The specific terms of the lock-up provisions, if any, in respect of any given offering will be described in the applicable prospectus supplement.
We have agreed with the selling securityholders to keep the registration statement, of which this prospectus constitutes a part, effective until the earlier of (i) two years after the effective date of the registration statement, (ii) such time as all of the shares covered by this prospectus have been sold pursuant to the registration statement, or (iii) such time as the shares covered by this prospectus become eligible for resale by the selling securityholders without any volume limitations or other restrictions pursuant to Rule 144(b)(1)(i) under the Securities Act or any other rule of similar effect.
We are required to pay all fees and expenses incident to the registration of the shares. We have agreed to indemnify the selling securityholders against certain losses, claims, damages and liabilities, including liabilities under the Securities Act or otherwise.

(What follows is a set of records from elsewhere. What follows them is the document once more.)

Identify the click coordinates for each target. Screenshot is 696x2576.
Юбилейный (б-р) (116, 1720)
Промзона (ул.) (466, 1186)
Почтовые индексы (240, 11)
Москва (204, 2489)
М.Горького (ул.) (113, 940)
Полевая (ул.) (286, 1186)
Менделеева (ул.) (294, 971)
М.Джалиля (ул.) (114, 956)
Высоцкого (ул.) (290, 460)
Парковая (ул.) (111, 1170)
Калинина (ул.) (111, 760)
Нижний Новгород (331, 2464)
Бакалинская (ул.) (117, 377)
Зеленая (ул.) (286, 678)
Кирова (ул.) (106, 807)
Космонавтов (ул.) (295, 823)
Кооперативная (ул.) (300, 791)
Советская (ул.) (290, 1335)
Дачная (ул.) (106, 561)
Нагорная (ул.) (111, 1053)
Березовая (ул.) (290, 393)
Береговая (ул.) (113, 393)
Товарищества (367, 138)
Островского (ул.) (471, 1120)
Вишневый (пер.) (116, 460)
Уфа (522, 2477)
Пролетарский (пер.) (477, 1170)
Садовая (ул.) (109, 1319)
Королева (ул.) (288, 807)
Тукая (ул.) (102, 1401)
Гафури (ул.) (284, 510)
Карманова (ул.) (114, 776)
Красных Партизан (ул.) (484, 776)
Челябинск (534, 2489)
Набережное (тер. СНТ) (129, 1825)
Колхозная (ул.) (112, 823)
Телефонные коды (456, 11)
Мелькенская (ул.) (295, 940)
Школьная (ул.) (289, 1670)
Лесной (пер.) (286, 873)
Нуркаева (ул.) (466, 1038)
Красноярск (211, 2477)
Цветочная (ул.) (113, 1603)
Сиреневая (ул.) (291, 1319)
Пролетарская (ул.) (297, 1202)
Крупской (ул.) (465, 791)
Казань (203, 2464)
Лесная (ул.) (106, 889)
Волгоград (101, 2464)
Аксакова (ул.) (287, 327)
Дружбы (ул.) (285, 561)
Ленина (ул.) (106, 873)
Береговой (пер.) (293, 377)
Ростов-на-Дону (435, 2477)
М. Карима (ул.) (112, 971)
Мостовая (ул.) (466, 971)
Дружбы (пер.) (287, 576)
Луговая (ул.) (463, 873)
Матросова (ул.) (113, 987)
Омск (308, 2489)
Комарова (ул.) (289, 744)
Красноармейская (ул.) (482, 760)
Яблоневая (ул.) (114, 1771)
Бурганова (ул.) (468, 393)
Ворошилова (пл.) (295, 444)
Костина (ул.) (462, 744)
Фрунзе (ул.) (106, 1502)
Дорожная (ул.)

There can be no assurance that the selling securityholders will sell any or all of the shares of common stock covered by this prospectus.
LEGAL MATTERS
The validity of the common stock offered by this prospectus is being passed upon by Certilman Balin Adler & Hyman, LLP, 90 Merrick Avenue, East Meadow, New York. As of June 16, 2022, Certilman Balin Adler & Hyman, LLP owned 41 shares of our common stock.
EXPERTS
Our consolidated financial statements as of December 31, 2021 and 2020 for the years then ended appearing in our Annual Report on Form 10-K for the year ended December 31, 2021 have been incorporated by reference into this prospectus in reliance upon the report of Friedman LLP, an independent registered public accounting firm, incorporated by reference herein, and upon the authority of said firm as experts in accounting and auditing.